### Stated exercise
Format the stretch of lines from the one containing "Given: Click Cincinnati" through the one containing "Looking at the screenshot, I should pos(1291,24)." as a JSON list of strings, one string per line, leaving out blank lines. Include only these lines.
--- Start of Records shown ---
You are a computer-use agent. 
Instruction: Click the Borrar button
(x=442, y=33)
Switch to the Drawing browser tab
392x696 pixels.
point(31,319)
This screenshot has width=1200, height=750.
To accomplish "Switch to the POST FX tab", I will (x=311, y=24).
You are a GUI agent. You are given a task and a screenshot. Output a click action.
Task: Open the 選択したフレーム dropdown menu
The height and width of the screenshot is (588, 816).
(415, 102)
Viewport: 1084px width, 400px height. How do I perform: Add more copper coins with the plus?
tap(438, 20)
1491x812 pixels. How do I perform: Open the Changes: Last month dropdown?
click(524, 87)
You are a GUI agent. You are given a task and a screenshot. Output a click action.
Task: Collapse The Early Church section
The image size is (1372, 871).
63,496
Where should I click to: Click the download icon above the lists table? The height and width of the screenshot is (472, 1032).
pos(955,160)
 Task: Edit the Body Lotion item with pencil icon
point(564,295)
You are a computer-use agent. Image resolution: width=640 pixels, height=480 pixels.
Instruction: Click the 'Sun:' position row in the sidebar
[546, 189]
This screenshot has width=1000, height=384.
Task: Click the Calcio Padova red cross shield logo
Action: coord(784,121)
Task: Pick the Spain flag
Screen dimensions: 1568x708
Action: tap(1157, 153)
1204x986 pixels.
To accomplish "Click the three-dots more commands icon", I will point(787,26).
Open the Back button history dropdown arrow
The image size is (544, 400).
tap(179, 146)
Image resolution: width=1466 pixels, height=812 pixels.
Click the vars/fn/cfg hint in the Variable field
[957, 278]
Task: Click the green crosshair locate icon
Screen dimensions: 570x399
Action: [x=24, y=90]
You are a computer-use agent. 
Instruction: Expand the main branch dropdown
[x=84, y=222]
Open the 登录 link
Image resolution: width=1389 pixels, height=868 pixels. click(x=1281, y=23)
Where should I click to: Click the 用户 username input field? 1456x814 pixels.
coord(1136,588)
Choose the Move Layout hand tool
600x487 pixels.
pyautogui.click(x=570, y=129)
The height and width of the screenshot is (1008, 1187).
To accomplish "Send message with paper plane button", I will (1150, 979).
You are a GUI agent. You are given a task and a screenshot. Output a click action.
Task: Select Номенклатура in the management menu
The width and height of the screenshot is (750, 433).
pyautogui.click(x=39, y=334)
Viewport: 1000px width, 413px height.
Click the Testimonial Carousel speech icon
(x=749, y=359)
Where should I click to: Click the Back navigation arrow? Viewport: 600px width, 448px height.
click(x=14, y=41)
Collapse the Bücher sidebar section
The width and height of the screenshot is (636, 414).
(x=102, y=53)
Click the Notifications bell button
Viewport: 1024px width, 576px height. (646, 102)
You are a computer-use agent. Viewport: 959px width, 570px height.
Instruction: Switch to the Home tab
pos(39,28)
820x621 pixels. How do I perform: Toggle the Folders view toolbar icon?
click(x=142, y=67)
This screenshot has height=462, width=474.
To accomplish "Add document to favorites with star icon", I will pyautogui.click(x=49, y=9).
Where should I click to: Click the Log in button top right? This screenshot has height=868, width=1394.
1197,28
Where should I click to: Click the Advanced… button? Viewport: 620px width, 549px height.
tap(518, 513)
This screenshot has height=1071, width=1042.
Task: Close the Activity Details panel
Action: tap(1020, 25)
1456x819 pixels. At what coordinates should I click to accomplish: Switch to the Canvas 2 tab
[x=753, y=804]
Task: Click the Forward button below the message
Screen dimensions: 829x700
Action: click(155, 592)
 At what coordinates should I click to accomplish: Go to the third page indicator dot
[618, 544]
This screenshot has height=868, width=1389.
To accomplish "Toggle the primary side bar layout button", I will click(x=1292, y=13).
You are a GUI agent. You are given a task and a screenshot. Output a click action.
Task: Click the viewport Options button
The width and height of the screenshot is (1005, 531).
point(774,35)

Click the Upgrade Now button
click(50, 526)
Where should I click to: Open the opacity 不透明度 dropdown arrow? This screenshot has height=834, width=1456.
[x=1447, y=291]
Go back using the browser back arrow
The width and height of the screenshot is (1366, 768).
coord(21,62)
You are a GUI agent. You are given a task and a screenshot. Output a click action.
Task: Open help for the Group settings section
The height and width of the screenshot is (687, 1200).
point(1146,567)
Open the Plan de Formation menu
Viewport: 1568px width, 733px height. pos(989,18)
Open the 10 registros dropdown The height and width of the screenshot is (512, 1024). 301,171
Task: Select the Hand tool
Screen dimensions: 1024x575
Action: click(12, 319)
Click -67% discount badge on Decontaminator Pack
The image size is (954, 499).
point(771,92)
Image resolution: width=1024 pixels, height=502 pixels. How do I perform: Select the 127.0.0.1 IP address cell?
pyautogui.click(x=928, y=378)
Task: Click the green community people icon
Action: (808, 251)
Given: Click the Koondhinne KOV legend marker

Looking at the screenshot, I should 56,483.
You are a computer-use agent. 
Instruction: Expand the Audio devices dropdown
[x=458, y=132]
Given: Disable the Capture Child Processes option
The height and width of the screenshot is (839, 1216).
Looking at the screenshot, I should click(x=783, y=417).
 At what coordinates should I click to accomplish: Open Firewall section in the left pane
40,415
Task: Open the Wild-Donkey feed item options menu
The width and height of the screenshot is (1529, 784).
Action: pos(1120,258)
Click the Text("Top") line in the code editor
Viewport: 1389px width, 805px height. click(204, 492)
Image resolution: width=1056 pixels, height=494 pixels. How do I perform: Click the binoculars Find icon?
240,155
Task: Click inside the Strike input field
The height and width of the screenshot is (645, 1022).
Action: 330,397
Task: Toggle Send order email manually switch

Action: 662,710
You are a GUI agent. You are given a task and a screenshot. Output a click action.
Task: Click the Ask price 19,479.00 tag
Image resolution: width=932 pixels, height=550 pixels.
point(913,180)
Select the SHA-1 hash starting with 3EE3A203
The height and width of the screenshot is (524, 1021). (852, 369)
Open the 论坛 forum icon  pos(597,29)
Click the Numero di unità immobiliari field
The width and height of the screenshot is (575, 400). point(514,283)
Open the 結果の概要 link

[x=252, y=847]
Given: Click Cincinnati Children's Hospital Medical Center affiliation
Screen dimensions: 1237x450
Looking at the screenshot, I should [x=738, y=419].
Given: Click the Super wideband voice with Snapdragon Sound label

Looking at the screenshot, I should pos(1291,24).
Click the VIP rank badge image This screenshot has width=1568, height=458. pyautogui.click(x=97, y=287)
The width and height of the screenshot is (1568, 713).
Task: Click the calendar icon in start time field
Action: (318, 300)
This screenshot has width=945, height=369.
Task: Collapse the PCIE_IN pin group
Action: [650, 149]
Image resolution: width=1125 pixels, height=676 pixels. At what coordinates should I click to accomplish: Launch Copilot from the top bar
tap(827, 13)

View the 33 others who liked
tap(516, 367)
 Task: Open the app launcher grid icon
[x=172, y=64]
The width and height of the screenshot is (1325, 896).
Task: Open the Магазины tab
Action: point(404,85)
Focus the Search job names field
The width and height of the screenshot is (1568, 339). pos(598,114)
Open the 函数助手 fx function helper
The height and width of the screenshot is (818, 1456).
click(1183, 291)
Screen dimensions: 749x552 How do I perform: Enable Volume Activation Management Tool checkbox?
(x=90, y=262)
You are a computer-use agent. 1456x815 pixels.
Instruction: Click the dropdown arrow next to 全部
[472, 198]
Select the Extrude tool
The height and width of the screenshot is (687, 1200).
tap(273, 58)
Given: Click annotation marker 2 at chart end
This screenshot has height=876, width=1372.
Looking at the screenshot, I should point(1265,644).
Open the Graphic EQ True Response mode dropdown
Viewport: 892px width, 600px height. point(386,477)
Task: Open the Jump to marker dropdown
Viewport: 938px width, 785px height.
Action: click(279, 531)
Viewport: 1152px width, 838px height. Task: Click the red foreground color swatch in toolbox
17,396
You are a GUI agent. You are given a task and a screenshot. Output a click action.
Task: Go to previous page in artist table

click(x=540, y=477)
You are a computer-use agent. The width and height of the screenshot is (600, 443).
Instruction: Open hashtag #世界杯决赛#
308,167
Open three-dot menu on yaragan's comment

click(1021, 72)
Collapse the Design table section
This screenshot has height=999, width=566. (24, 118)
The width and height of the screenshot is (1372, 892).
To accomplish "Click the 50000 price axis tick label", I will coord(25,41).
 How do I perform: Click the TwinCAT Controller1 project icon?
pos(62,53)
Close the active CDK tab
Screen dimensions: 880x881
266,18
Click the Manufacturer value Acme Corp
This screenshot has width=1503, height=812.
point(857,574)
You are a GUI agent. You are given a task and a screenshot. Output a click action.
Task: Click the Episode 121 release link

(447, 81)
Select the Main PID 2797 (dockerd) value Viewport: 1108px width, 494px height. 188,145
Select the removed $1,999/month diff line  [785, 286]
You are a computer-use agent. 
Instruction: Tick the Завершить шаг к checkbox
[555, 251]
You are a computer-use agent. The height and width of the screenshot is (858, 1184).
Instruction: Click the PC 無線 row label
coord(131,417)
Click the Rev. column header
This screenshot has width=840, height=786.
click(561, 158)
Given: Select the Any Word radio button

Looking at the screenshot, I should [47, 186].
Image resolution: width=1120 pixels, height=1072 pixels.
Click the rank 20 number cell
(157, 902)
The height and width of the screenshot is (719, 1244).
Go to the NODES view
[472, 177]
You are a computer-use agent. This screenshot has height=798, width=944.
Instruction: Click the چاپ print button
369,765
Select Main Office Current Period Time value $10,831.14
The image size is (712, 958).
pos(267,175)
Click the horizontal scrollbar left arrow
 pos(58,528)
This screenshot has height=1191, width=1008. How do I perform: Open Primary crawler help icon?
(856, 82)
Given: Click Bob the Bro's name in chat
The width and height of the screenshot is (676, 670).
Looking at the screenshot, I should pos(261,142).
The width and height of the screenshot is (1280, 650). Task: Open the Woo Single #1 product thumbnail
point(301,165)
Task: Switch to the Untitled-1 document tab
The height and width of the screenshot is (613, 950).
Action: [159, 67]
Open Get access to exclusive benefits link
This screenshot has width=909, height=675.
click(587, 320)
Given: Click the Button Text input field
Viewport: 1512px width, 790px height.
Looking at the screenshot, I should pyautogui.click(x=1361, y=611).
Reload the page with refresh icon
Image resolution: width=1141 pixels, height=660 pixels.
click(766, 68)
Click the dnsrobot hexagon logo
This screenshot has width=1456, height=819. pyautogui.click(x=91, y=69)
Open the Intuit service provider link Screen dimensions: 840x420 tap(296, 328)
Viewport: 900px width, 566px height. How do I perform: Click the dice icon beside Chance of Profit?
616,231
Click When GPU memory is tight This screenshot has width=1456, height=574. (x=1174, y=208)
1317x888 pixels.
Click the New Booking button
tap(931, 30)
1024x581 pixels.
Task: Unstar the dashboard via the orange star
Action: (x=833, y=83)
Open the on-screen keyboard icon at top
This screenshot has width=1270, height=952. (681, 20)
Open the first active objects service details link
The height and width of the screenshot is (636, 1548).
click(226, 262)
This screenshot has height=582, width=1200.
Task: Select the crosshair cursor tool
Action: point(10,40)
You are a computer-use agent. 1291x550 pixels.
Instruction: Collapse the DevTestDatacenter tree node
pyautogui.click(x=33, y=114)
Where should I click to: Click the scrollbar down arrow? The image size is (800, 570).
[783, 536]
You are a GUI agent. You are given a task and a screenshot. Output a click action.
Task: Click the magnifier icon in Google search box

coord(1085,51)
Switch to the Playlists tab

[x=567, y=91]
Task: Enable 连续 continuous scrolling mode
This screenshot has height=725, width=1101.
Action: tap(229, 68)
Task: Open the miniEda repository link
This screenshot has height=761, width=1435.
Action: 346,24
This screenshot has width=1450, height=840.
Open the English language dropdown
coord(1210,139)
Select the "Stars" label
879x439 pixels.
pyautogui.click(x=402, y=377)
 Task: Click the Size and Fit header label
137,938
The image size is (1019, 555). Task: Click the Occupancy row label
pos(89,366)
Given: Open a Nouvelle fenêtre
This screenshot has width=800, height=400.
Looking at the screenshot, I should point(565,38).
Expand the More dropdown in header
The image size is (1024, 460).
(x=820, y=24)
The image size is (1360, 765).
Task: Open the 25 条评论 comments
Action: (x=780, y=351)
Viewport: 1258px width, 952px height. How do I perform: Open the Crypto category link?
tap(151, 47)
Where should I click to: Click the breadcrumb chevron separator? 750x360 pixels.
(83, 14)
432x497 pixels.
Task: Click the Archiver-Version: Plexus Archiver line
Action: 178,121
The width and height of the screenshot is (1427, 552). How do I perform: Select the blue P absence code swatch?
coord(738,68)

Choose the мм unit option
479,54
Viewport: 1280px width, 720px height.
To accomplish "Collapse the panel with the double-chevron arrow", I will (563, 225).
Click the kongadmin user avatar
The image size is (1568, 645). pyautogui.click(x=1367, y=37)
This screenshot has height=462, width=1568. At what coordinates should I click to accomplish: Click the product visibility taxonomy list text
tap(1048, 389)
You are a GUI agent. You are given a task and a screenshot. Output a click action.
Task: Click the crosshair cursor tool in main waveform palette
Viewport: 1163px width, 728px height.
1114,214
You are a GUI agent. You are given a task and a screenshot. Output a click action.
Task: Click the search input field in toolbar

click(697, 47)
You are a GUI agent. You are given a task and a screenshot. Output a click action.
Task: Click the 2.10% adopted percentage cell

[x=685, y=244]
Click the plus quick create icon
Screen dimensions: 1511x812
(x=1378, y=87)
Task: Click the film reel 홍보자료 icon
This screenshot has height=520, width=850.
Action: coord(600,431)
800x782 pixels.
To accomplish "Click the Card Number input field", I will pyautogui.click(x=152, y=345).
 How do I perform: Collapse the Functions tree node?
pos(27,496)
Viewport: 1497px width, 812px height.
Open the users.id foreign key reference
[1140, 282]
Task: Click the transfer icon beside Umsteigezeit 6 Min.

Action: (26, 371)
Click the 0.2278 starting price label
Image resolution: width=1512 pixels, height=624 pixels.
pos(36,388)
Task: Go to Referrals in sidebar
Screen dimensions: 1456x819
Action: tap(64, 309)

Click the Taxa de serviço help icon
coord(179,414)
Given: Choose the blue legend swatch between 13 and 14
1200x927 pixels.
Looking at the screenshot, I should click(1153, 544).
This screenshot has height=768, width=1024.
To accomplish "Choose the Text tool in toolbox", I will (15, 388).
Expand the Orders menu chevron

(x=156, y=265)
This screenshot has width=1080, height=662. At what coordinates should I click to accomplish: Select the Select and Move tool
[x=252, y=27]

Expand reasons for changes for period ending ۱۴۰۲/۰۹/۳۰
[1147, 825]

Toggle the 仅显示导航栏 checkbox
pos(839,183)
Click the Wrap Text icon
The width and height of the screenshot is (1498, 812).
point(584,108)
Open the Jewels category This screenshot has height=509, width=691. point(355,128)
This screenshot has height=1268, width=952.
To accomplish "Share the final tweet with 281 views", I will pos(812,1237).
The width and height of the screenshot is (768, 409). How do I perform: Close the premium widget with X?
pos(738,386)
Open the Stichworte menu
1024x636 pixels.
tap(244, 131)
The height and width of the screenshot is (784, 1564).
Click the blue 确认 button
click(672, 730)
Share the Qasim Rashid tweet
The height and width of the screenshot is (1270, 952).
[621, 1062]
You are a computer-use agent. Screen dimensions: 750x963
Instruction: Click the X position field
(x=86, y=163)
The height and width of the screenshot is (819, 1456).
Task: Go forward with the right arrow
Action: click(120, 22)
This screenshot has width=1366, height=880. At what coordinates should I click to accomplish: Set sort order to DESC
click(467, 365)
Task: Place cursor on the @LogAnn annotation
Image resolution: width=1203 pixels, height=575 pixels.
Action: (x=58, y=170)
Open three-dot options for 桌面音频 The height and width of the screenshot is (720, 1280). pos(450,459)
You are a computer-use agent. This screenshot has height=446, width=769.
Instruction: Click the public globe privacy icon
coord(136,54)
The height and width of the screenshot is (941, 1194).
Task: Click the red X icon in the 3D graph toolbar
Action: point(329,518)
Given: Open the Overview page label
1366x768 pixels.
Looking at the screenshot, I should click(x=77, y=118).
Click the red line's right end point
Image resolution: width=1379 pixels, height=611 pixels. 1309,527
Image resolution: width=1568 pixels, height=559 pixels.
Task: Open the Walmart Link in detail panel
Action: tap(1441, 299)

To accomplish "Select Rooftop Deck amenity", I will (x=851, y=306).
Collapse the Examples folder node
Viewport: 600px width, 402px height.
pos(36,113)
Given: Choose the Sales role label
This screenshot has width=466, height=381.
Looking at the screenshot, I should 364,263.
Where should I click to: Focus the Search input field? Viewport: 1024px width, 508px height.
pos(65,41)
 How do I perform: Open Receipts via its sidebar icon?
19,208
--- End of Records shown ---
### Exercise result
[
  "Given: Click Cincinnati Children's Hospital Medical Center affiliation",
  "Screen dimensions: 1237x450",
  "Looking at the screenshot, I should [x=738, y=419].",
  "Given: Click the Super wideband voice with Snapdragon Sound label",
  "Looking at the screenshot, I should pos(1291,24)."
]